A federal jury in California recently hit Google with a $425 million verdict after finding that user privacy had been violated, even when people believed they had turned off tracking features. The case, Rodriguez v. Google LLC, has been closely watched because it highlights a common concern among smartphone and app users: do privacy settings really work the way companies say they do?
The lawsuit was originally filed in July 2020 and covers the period from July 1, 2016, through September 23, 2024. Plaintiffs argued that Google continued to collect data from mobile devices through third-party apps, even when users had disabled Web & App Activity and the supplemental tracking settings. This included data from popular apps like Uber, Instagram, and Venmo, which often use Google’s analytics tools in the background. According to the complaint, Google’s tracking code allowed it to collect information across apps without explicit user consent, despite the privacy toggles being turned off.
Jurors sided with the plaintiffs on two key claims: invasion of privacy and intrusion upon seclusion. They did not, however, find that Google acted with malice, meaning no punitive damages were awarded. The verdict focused purely on the fact that Google collects user data in a manner inconsistent with what users were led to believe when they opted out of tracking. This case, experts say, underscores a major problem in the tech world: privacy settings may be offered, but their actual effectiveness can be limited or misleading.
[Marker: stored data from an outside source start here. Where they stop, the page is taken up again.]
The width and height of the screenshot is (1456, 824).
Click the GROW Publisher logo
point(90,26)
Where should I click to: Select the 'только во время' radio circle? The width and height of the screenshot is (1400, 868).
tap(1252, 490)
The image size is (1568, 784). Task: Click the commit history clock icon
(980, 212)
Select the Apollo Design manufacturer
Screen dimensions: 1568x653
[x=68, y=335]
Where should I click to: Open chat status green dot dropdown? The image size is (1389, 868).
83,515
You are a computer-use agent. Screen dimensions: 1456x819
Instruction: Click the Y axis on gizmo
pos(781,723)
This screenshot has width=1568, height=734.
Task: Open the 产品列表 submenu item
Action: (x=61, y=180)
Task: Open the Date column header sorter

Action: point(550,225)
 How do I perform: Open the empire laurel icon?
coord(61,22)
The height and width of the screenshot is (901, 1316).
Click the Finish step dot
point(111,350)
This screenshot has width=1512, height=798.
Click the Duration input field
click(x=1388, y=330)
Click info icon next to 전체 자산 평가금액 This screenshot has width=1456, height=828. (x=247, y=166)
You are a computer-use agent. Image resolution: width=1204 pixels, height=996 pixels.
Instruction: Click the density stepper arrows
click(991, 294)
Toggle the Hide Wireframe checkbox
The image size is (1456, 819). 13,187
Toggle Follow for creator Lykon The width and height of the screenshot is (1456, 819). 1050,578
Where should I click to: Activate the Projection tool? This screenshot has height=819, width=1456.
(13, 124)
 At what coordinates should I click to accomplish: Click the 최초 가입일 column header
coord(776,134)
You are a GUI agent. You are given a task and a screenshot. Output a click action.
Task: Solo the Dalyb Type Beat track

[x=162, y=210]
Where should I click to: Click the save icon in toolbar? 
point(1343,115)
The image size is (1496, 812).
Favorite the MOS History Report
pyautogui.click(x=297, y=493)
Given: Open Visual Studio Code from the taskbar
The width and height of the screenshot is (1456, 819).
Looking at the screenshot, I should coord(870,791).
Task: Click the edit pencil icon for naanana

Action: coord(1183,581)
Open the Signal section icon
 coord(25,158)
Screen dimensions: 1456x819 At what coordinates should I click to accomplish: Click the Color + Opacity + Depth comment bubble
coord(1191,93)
Approximately 98 million Google users are included in the class, spread across about 174 million devices. While plaintiffs initially sought over $31 billion in damages, the jury ultimately awarded $425 million, which breaks down to roughly $4 per device. Plaintiffs are pushing to increase this figure to $2.36 billion, arguing that Google should disgorge profits it earned from the data it collected. Meanwhile, Google has announced it will appeal the verdict, asserting that its privacy disclosures were transparent and that users were made aware that some pseudonymous data collection could continue even with settings disabled.
The trial revealed some internal company communications that plaintiffs claim show Google was aware of the potential for user confusion. According to these internal emails, Google knew many users likely did not fully understand the implications of its privacy language. A jury foreperson reportedly commented that Google’s consent language “should be a little more obvious,” highlighting the complexity and sometimes opaque nature of tech privacy agreements.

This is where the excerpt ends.